- [TASK INPUTS]:
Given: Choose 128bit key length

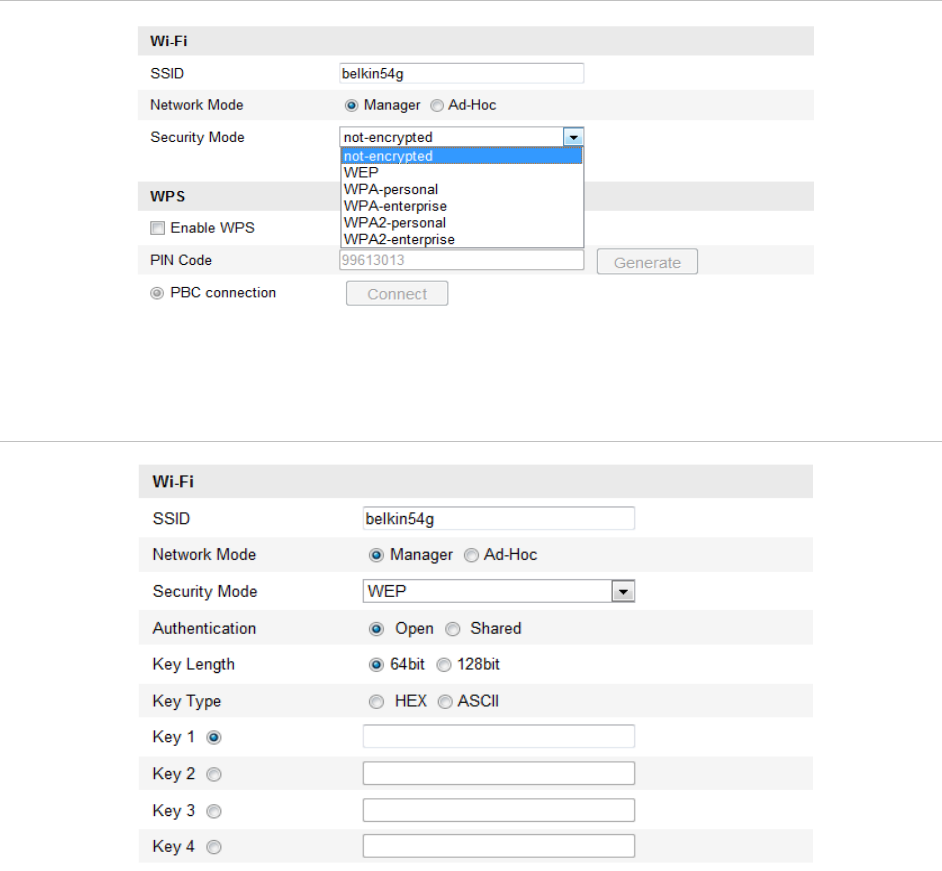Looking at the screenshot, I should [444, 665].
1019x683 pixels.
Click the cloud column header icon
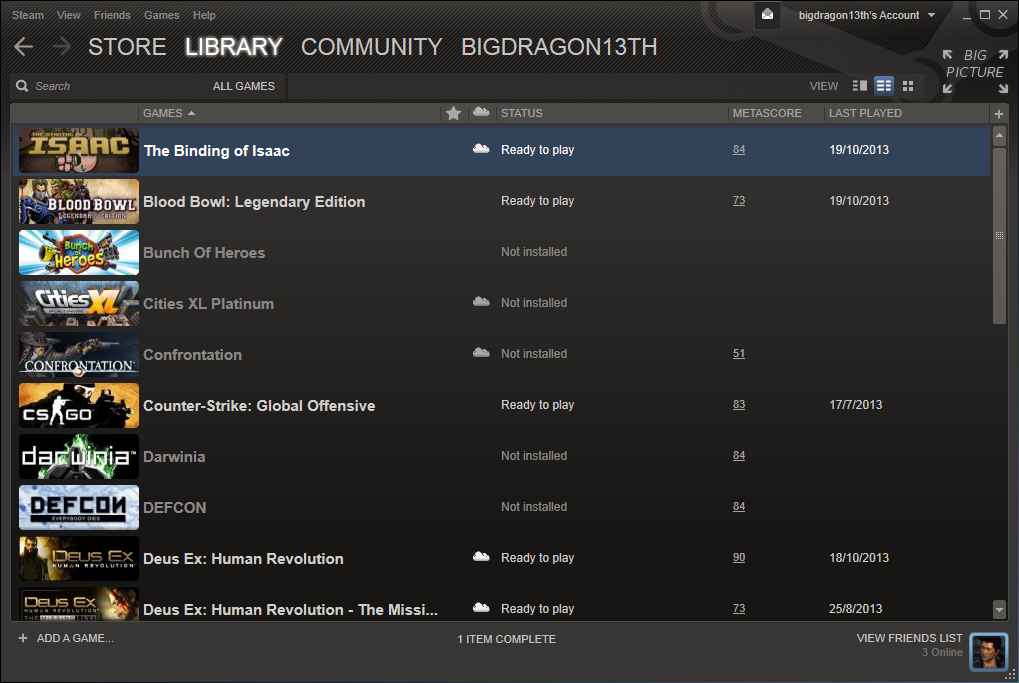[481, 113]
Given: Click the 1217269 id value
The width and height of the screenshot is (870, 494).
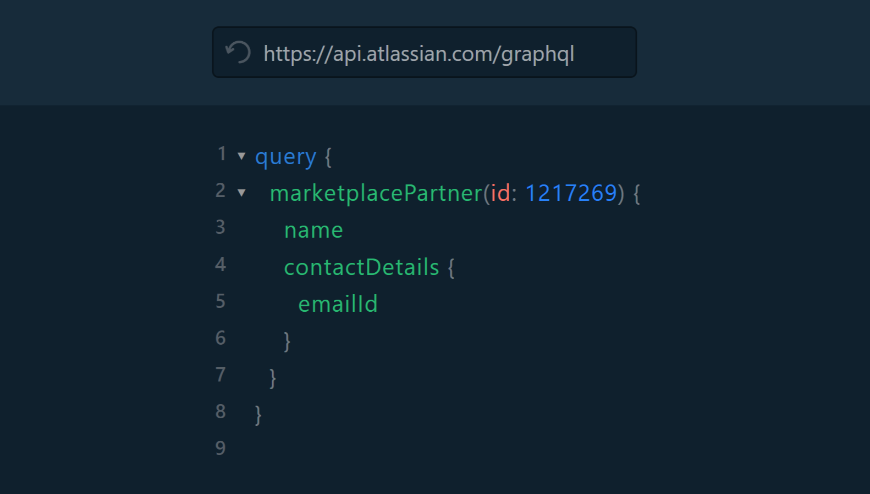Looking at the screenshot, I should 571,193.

- [TASK DESCRIPTION]:
Using the material above, restate word for word the lines from the line that has "Given: Click the 1217269 id value" to the last line, inclusive, with pictures omitted.

- [OUTPUT OF THE EXERCISE]:
Given: Click the 1217269 id value
The width and height of the screenshot is (870, 494).
Looking at the screenshot, I should 571,193.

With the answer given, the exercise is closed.